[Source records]
--- BEGIN ---
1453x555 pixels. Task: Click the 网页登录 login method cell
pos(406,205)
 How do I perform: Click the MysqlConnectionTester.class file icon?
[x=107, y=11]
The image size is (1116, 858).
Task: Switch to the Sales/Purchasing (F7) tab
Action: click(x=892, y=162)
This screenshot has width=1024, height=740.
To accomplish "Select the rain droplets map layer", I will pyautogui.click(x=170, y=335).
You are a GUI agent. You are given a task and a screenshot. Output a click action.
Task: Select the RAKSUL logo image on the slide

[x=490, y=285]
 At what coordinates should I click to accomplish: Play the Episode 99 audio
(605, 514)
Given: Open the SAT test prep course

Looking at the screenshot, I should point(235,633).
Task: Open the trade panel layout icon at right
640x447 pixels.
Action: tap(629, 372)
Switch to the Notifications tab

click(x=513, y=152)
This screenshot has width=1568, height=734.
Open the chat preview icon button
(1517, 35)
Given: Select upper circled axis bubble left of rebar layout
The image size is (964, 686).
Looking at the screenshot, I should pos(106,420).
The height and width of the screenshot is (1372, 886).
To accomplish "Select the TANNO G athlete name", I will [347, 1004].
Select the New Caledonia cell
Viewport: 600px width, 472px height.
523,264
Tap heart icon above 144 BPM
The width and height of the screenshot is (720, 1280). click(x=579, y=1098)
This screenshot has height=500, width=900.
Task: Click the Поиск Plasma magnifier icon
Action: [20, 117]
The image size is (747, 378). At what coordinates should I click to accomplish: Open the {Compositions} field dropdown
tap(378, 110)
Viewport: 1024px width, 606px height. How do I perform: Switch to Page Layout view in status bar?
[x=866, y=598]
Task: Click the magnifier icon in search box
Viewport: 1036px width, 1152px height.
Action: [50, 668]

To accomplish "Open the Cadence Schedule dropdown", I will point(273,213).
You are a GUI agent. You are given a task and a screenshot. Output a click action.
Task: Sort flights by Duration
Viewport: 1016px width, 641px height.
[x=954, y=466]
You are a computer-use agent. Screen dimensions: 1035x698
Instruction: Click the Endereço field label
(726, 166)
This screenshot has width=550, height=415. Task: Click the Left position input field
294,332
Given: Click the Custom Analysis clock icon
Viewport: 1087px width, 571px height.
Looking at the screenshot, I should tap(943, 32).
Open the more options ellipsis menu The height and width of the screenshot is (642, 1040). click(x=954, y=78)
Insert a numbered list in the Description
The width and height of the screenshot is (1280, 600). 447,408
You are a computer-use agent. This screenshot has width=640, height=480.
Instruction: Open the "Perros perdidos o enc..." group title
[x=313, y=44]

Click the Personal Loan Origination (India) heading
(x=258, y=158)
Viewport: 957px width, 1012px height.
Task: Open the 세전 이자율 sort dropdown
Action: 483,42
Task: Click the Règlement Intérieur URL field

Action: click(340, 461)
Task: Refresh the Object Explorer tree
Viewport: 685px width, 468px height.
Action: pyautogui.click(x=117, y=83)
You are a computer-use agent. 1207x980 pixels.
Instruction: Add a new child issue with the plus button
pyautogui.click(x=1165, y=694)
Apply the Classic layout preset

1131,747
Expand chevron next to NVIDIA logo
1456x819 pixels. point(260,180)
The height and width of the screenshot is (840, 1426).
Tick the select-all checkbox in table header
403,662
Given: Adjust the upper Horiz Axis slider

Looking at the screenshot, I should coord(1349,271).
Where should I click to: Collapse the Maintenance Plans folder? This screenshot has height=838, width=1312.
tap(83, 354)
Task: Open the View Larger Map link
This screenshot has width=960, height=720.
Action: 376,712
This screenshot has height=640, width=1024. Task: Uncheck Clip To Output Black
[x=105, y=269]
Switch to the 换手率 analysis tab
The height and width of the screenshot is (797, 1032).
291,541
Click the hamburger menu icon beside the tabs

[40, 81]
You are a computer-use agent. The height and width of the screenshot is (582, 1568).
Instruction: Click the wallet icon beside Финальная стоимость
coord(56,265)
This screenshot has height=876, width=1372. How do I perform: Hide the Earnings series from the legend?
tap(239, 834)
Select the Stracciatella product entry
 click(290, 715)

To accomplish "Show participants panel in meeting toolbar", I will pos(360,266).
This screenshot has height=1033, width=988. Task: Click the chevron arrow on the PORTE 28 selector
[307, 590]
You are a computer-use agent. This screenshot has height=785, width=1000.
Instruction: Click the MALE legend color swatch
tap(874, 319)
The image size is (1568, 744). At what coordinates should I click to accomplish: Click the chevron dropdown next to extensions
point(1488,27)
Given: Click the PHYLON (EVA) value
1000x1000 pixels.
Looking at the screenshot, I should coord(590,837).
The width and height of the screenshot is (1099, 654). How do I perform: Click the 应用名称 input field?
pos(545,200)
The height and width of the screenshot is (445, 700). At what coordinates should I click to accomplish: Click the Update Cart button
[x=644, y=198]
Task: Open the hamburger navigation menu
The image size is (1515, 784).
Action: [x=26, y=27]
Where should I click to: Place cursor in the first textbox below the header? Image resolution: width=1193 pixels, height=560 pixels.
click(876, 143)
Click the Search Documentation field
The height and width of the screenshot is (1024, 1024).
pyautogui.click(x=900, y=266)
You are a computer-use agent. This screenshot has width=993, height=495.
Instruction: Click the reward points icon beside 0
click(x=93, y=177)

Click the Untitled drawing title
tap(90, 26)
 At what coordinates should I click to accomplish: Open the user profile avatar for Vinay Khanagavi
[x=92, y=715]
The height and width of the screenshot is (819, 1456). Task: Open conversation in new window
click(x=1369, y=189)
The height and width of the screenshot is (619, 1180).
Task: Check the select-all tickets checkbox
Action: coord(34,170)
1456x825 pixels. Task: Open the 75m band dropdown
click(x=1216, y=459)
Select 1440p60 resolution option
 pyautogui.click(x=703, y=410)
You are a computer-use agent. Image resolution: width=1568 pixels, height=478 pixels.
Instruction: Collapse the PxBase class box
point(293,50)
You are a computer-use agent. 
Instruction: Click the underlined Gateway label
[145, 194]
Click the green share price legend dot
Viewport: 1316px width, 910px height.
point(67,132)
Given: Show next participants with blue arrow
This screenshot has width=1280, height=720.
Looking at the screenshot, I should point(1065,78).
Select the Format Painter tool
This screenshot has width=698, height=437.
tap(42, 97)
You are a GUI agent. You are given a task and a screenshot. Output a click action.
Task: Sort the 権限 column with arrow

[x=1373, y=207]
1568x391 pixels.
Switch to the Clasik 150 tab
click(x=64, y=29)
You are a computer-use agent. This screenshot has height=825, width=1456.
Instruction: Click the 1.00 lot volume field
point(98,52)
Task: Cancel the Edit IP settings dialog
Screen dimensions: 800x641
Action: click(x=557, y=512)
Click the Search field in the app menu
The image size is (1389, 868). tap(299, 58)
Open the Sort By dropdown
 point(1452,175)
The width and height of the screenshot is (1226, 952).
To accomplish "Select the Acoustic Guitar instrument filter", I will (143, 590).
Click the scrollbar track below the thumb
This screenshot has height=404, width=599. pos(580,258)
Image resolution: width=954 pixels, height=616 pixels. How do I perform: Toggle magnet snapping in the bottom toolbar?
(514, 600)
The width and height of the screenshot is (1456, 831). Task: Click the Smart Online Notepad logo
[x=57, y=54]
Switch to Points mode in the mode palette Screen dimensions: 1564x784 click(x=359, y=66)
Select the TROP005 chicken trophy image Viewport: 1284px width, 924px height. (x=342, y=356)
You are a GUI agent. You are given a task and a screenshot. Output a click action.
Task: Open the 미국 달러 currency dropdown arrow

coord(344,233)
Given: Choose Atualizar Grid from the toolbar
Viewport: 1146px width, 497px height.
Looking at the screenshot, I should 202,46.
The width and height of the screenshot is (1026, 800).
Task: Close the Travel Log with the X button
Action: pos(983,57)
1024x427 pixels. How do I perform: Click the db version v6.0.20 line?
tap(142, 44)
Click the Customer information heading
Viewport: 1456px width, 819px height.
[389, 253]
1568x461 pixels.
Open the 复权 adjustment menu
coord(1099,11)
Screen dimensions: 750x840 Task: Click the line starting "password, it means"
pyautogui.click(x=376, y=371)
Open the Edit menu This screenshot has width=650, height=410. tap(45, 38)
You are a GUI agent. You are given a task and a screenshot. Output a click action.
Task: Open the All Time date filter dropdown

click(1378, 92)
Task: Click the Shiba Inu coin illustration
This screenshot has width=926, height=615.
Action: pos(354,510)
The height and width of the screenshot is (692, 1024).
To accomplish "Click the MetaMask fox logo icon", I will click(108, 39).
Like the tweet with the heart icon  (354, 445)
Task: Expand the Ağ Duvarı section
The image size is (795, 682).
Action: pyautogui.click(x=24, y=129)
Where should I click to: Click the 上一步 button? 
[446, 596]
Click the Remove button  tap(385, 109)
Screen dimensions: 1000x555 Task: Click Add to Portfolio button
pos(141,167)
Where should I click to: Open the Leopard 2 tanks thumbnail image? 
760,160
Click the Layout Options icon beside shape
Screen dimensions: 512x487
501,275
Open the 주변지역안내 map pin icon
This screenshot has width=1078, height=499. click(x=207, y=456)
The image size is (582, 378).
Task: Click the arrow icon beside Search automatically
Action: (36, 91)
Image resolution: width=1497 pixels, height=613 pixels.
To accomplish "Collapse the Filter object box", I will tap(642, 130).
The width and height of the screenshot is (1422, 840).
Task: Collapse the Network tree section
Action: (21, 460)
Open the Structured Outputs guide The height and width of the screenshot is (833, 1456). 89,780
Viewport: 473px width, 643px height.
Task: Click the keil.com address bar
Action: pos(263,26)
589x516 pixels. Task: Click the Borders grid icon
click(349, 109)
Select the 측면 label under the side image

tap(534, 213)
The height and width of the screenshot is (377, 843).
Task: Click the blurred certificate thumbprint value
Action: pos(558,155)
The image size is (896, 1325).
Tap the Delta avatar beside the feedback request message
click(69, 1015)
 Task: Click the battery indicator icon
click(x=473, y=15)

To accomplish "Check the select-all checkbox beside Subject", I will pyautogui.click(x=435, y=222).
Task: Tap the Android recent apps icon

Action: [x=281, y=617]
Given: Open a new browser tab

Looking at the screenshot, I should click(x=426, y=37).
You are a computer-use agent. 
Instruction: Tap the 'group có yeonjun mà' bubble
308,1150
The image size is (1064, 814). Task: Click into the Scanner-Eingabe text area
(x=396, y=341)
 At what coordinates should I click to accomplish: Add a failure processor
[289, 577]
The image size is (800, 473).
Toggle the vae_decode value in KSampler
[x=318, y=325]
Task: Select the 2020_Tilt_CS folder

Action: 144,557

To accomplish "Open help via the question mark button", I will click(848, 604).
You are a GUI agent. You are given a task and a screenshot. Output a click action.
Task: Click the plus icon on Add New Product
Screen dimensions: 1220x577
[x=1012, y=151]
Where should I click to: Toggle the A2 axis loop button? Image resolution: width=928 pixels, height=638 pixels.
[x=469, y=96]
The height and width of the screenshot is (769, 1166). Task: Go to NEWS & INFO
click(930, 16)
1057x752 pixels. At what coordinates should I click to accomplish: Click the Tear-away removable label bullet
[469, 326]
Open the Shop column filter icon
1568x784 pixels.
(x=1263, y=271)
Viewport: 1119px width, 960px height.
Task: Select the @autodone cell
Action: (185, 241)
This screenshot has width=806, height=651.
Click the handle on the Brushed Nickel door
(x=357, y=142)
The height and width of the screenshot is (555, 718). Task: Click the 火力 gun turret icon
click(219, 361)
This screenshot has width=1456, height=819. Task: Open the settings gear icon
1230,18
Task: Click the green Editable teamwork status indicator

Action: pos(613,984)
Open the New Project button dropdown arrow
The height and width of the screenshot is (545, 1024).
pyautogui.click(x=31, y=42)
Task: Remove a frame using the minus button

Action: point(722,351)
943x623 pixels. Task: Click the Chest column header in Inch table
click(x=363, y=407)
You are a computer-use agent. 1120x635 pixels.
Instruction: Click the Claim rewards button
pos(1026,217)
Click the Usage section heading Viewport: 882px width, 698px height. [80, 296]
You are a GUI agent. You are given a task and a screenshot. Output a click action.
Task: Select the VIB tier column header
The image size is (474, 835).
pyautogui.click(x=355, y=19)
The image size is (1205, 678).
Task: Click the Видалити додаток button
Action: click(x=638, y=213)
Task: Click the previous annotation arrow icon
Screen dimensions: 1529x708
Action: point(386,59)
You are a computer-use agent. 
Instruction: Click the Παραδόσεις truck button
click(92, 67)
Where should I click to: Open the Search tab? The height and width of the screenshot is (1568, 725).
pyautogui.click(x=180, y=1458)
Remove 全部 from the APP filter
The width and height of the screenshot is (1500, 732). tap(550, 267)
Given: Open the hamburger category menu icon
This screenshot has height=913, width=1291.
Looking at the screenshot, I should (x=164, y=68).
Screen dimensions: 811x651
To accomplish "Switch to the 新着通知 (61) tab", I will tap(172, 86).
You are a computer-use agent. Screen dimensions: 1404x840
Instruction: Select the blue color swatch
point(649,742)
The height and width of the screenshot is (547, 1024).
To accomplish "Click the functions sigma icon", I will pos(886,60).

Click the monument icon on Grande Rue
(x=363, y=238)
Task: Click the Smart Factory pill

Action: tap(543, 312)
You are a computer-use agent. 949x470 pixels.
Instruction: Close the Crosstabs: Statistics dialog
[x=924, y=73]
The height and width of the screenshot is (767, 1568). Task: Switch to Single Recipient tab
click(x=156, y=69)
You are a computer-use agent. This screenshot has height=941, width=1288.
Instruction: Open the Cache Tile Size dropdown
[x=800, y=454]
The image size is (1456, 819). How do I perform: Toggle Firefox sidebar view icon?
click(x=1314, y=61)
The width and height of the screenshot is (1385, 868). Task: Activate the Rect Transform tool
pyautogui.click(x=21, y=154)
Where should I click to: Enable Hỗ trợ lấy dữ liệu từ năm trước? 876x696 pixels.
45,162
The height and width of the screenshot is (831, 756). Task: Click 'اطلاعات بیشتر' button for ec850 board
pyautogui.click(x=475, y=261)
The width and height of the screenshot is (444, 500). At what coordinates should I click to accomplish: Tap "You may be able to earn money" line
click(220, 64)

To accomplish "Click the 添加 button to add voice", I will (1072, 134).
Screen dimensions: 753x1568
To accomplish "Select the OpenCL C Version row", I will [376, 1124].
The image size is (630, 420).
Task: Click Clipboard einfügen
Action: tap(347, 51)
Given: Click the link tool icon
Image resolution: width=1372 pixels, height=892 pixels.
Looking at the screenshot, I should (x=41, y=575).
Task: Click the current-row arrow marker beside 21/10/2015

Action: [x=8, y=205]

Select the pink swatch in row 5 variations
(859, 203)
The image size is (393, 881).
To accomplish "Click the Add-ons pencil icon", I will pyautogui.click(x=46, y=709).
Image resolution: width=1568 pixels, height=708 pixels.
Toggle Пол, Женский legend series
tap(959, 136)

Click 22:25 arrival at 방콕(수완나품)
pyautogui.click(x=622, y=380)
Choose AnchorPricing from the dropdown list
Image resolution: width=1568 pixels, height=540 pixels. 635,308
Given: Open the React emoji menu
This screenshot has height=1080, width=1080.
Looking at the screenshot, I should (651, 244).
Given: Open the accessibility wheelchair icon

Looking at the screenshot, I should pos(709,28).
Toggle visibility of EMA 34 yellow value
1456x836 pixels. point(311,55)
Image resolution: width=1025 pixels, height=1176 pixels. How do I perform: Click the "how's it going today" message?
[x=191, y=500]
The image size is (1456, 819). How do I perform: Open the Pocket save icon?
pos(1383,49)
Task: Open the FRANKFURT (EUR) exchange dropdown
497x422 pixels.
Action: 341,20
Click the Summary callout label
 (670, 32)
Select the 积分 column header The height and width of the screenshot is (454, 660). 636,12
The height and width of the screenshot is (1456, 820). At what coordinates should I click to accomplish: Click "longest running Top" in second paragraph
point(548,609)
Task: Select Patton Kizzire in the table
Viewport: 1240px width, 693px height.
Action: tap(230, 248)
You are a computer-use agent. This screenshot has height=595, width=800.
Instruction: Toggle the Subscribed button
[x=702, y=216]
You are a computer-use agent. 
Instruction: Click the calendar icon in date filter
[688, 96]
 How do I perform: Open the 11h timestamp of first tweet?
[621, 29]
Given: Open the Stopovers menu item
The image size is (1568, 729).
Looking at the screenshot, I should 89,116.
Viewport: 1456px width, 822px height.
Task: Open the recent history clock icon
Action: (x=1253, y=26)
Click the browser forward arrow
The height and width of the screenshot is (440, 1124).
--- END ---
**Exercise goal:** Please rewrite the material from the line that contains "The image size is (896, 1325)." through the line that contains "[x=469, y=96]", changing "failure processor" to "retry processor" and leaving everything else as it is.

**Final result:**
The image size is (896, 1325).
Tap the Delta avatar beside the feedback request message
click(69, 1015)
 Task: Click the battery indicator icon
click(x=473, y=15)

To accomplish "Check the select-all checkbox beside Subject", I will pyautogui.click(x=435, y=222).
Task: Tap the Android recent apps icon

Action: [x=281, y=617]
Given: Open a new browser tab

Looking at the screenshot, I should click(x=426, y=37).
You are a computer-use agent. 
Instruction: Tap the 'group có yeonjun mà' bubble
308,1150
The image size is (1064, 814). Task: Click into the Scanner-Eingabe text area
(x=396, y=341)
 At what coordinates should I click to accomplish: Add a retry processor
[289, 577]
The image size is (800, 473).
Toggle the vae_decode value in KSampler
[x=318, y=325]
Task: Select the 2020_Tilt_CS folder

Action: 144,557

To accomplish "Open help via the question mark button", I will click(848, 604).
You are a GUI agent. You are given a task and a screenshot. Output a click action.
Task: Click the plus icon on Add New Product
Screen dimensions: 1220x577
[x=1012, y=151]
Where should I click to: Toggle the A2 axis loop button? Image resolution: width=928 pixels, height=638 pixels.
[x=469, y=96]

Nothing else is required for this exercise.